Dataset entries:
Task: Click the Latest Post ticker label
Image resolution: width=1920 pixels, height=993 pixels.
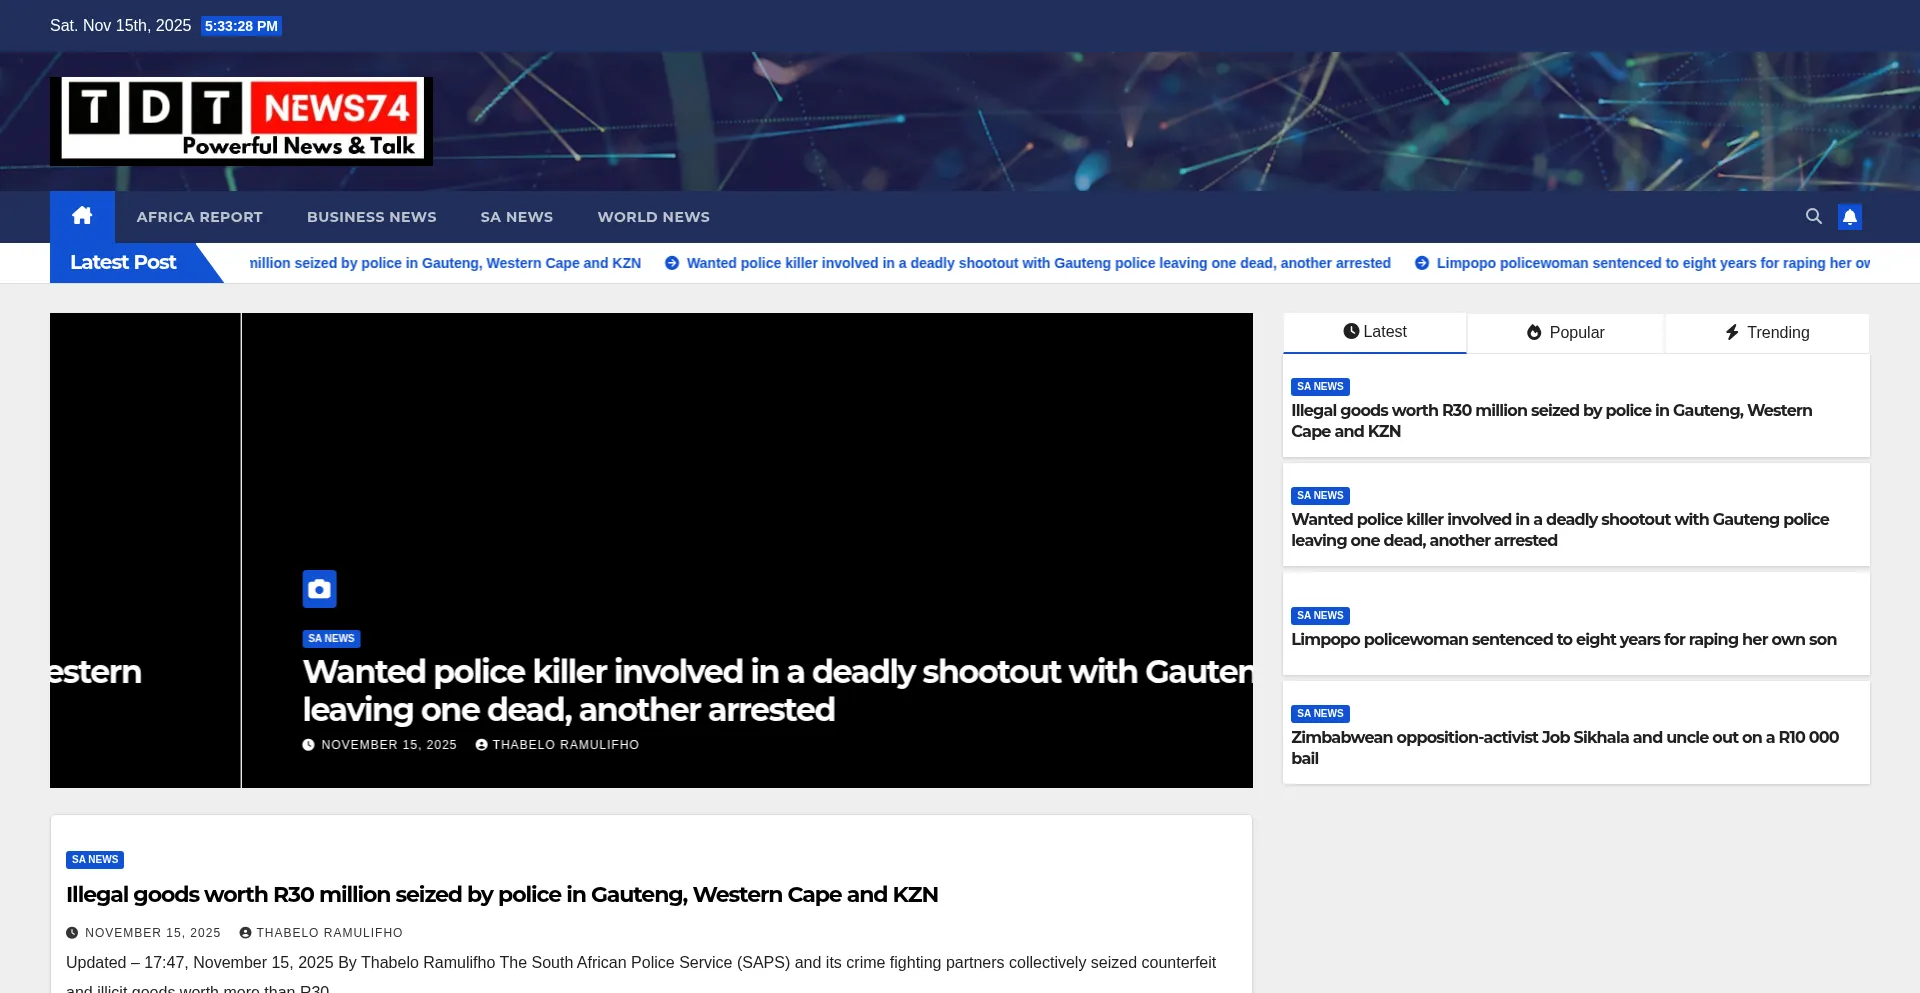Action: point(123,263)
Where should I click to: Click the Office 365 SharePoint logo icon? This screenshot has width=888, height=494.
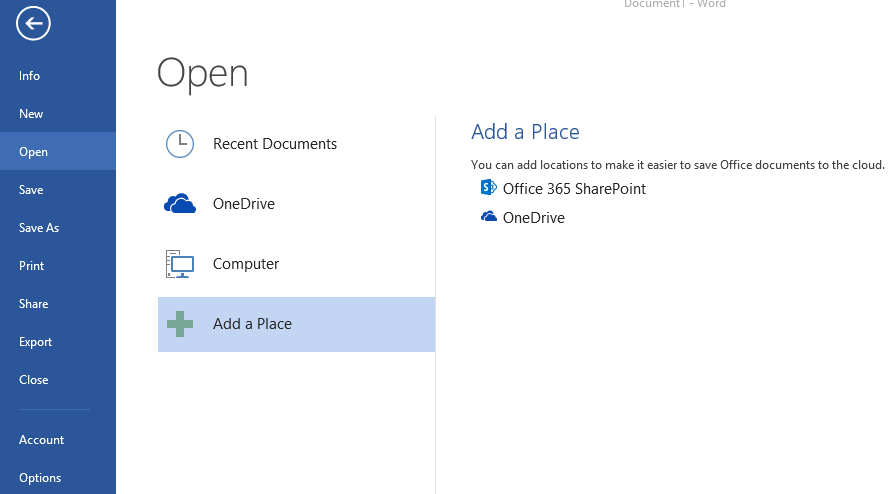(488, 188)
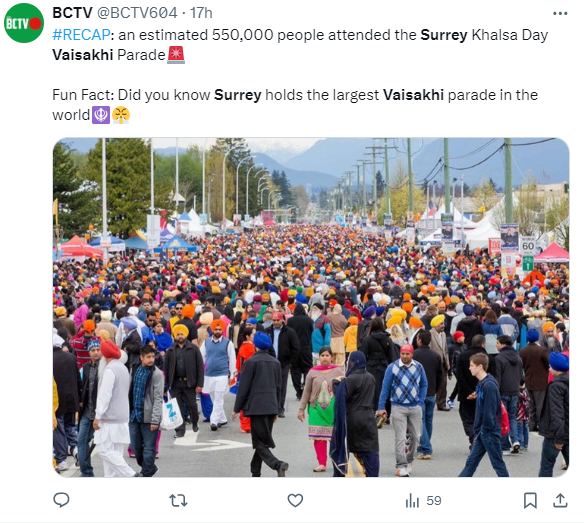Open the reply speech bubble icon
Viewport: 584px width, 523px height.
61,500
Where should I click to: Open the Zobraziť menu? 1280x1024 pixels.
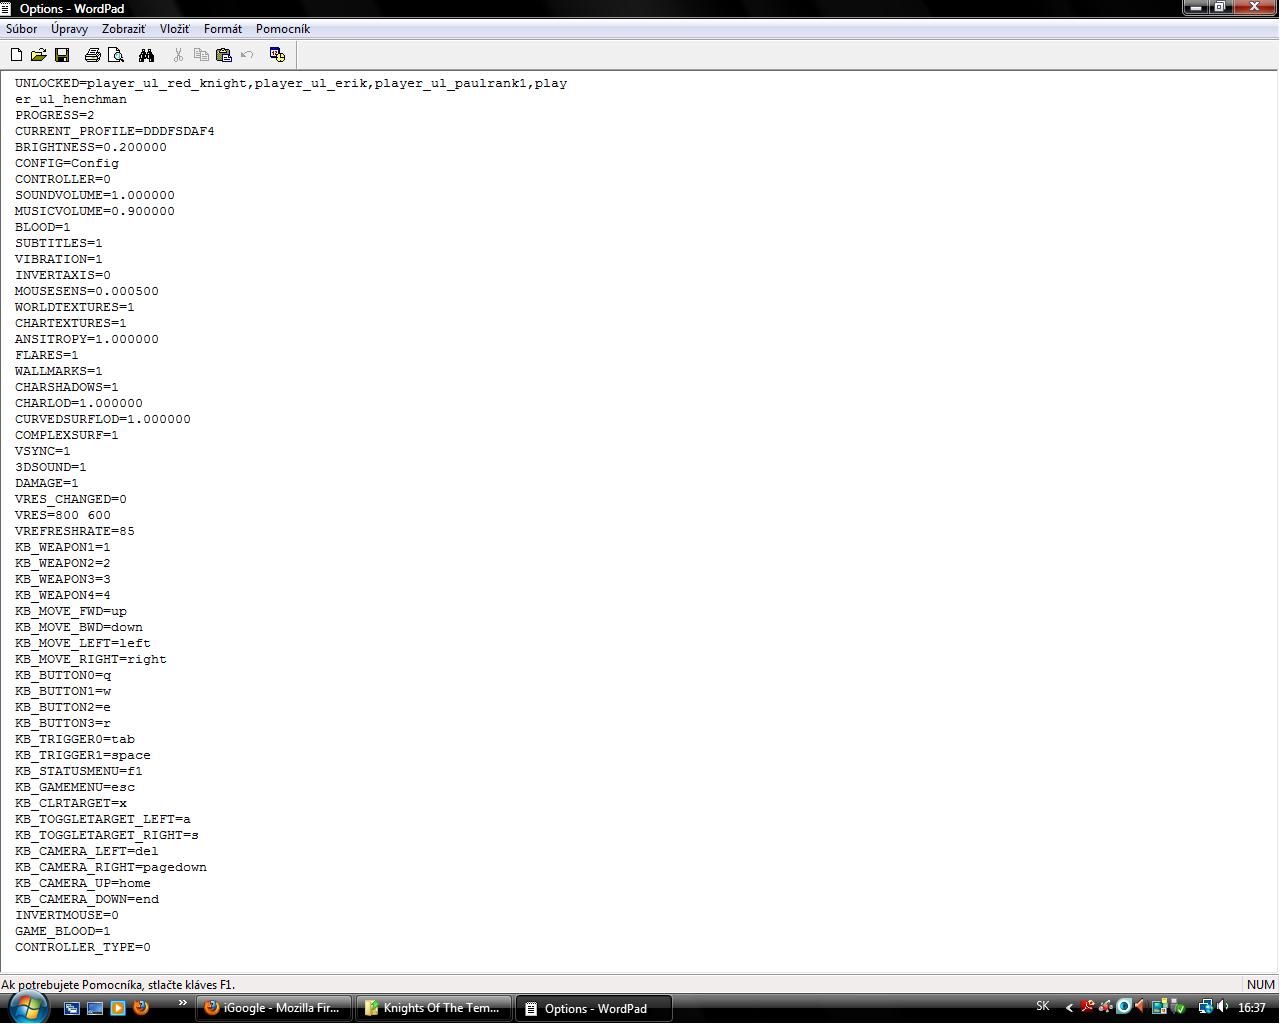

■ Exercise goal:
Copy all records exactly, no images.

■ Output of the task:
Task: Click the Latest Post ticker label
Image resolution: width=1920 pixels, height=993 pixels.
Action: point(123,263)
Where should I click to: Click the Office 365 SharePoint logo icon? This screenshot has width=888, height=494.
(488, 188)
Open the reply speech bubble icon
Viewport: 584px width, 523px height.
61,500
Where should I click to: Open the Zobraziť menu? 1280x1024 pixels.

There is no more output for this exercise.